I'm not an expert, but my understanding is:

1. You are writing a DSL that works with wrapped values.

2. In this DSL you can use arbitrary pure functions from your base language.

3. The value proposition is: those pure functions should not be aware of the fact that they are working with wrapped values, they are written as if they are computing regular non-wrapped values. Bind takes care of this.

4. Indeed the simplest way to implement this is some kind of interpreter. But you don't have to re-implement the entire language inside this interpreter, because of #3

I think Monad make more sense when you understand the context and its additional constraints as to why you'd want to use Monads.

Imagine that you want to write code that is strictly pure, so that when evaluated, it doesn't do any side effect, it only returns a pure description of the computation it did.

Here's a simple example:

    func announce-good-catch(fish)
      if(fish.size > 5)
        print "We found a big one!
      else
        print "That one won't even feed a cat, try again!"
How can you make this function pure? It technically prints something, yet you want to run it and not have it print, but instead return you something that describes what branch it took and what effect it would have done had it been impure.

You can do this:

    func announce-good-catch(fish)
      if(fish.size > 5)
        return [:print "We found a big one!]
      else
        return [:print "That one won't even feed a cat, try again!"]
Now the function is pure, it doesn't print anything, it evaluates the branch to take based on input and return to you a description of what it should do.

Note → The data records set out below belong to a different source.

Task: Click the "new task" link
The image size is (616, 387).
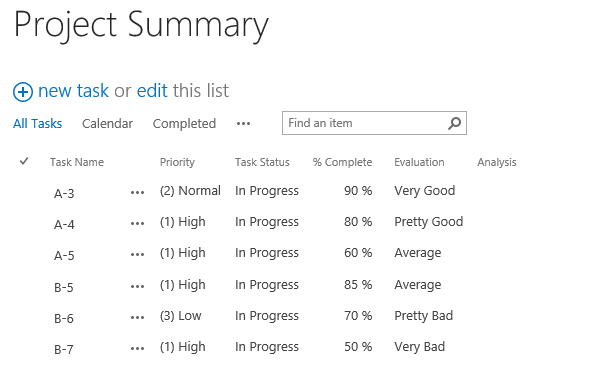Action: [x=73, y=91]
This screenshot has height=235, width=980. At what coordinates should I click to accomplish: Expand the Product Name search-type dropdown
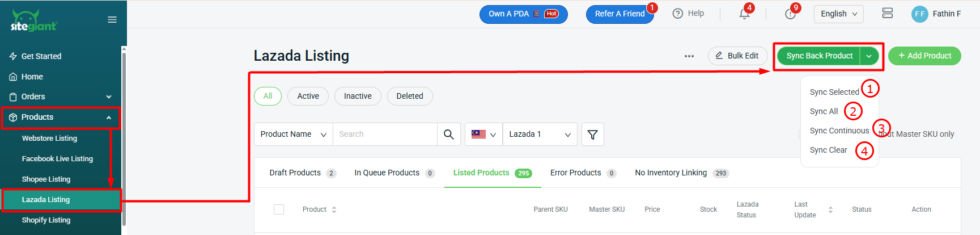point(293,135)
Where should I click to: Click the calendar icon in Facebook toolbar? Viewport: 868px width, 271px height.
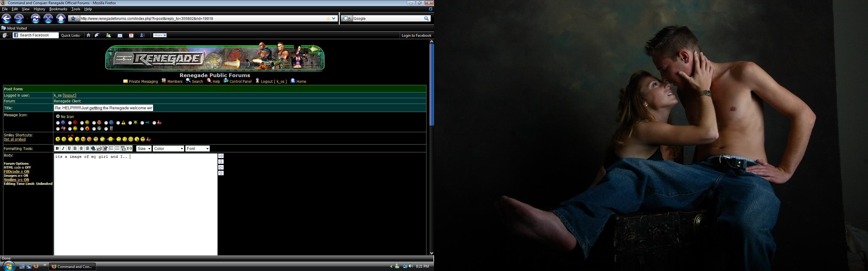(131, 35)
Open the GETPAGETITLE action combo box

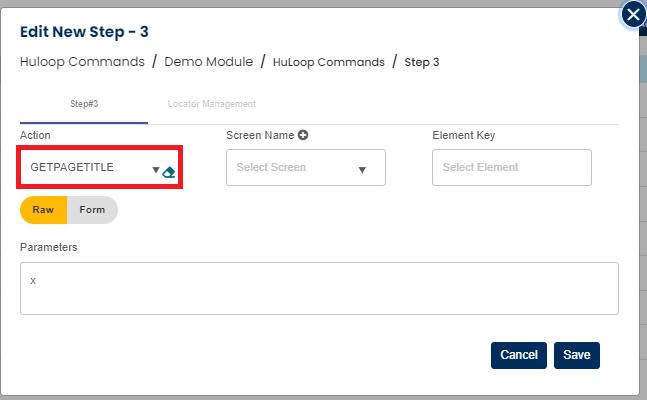(85, 168)
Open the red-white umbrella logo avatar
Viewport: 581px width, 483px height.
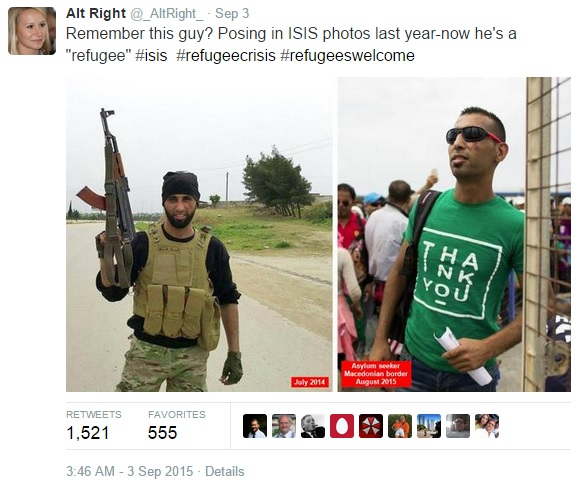click(x=371, y=426)

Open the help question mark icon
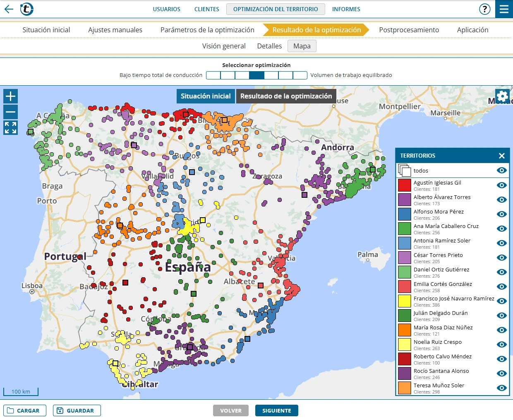(x=484, y=9)
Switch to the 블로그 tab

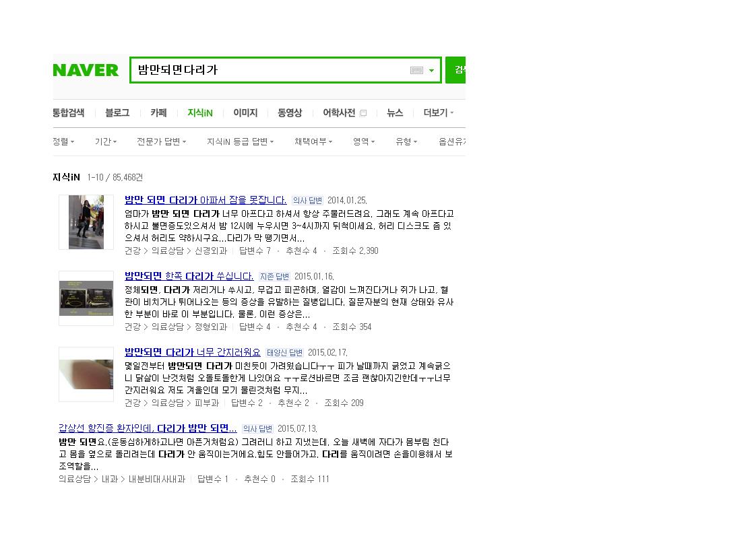tap(117, 113)
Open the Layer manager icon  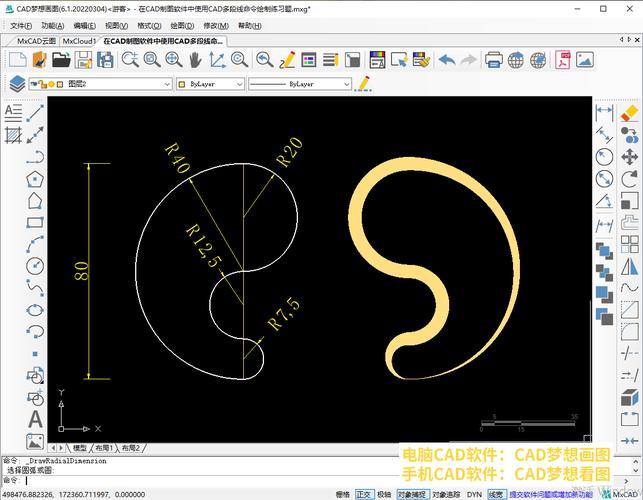[17, 85]
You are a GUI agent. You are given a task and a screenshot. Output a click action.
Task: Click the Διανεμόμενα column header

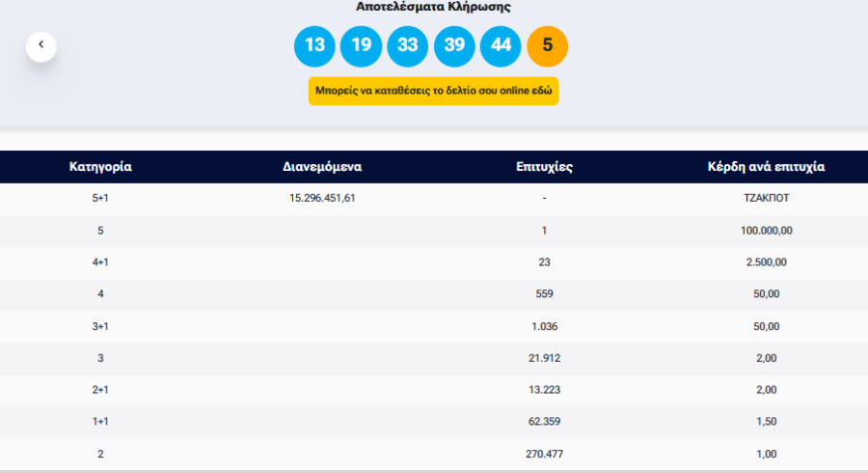322,167
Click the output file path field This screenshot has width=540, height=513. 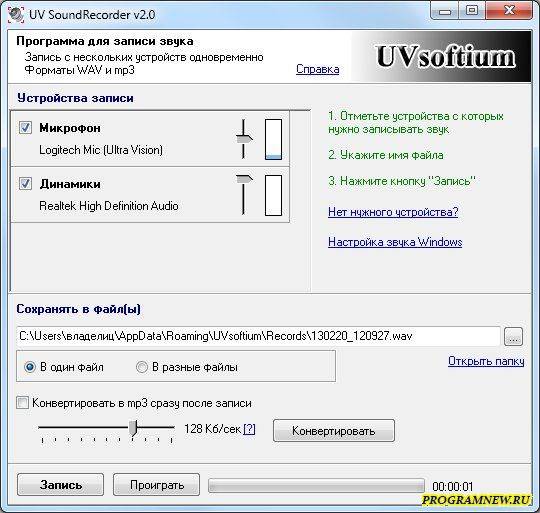pos(258,336)
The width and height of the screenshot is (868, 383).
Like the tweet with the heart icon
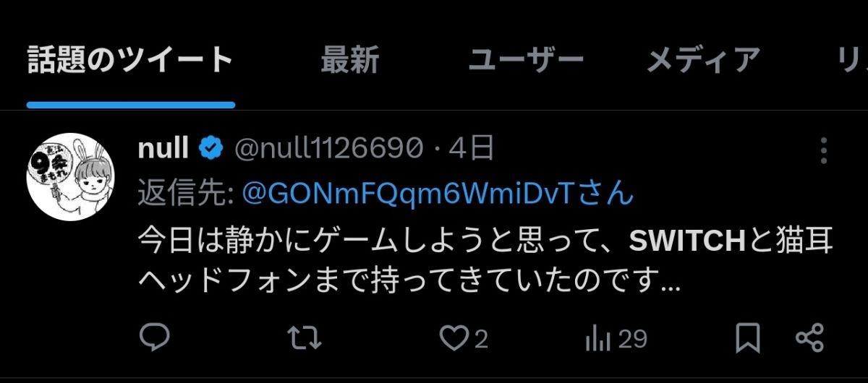click(x=454, y=337)
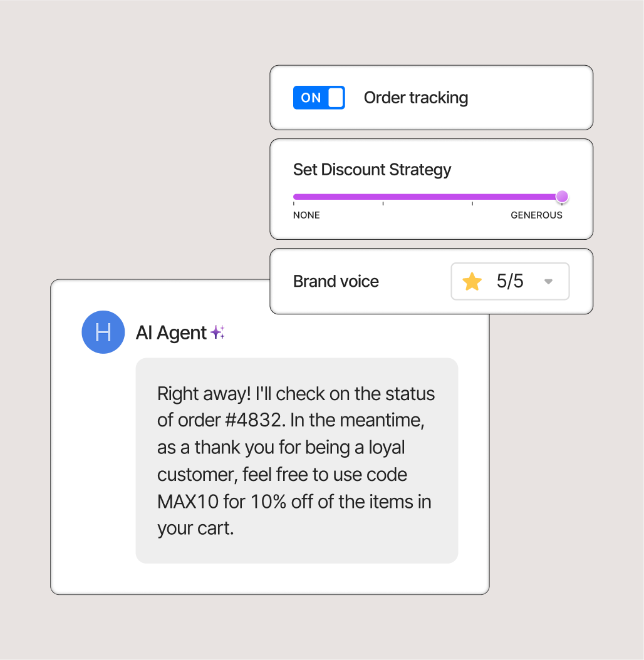The image size is (644, 660).
Task: Click the purple sparkle icon beside AI Agent
Action: click(x=217, y=333)
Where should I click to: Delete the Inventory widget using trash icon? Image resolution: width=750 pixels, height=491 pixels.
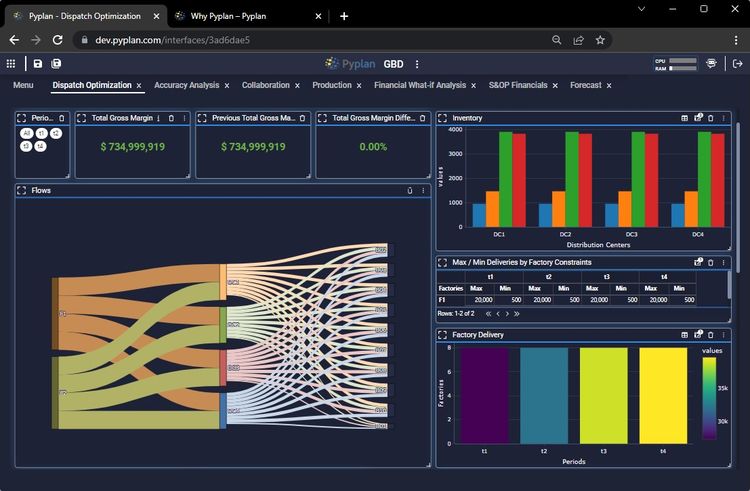(x=710, y=118)
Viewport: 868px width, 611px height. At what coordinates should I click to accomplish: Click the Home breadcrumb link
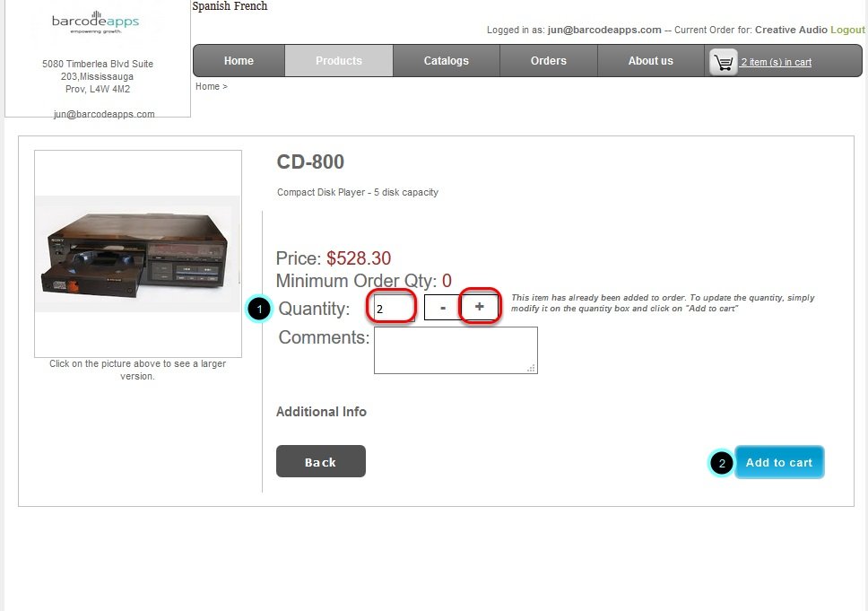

The problem is programming that way is hard, let's add another function:

    func get-fish(fish-id)
      return new Fish(db.query("select * from fish where id = " + fish-id)
Again this isn't pure, so let's make it pure:

    func get-fish(fish-id)
      return [:new Fish [:query [:get :db] ["select * from fish where id = " + fish-id]]])
Already this is getting pretty complicated, getting the DB is impure so return a description of it, querying the DB is impure, so return a description of it, Fish can't be created if we don't execute the side-effect, so take note that you want to create a Fish after those two side-effects were to actually happen.

Now combine get-fish and announce-good-catch(fish)?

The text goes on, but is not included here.